Nothing should be dropped or changed: copy every line of the listing.

── Data extract

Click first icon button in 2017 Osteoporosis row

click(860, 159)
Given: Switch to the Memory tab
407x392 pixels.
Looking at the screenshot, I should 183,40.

────

Exercise result:
Click first icon button in 2017 Osteoporosis row

click(860, 159)
Given: Switch to the Memory tab
407x392 pixels.
Looking at the screenshot, I should 183,40.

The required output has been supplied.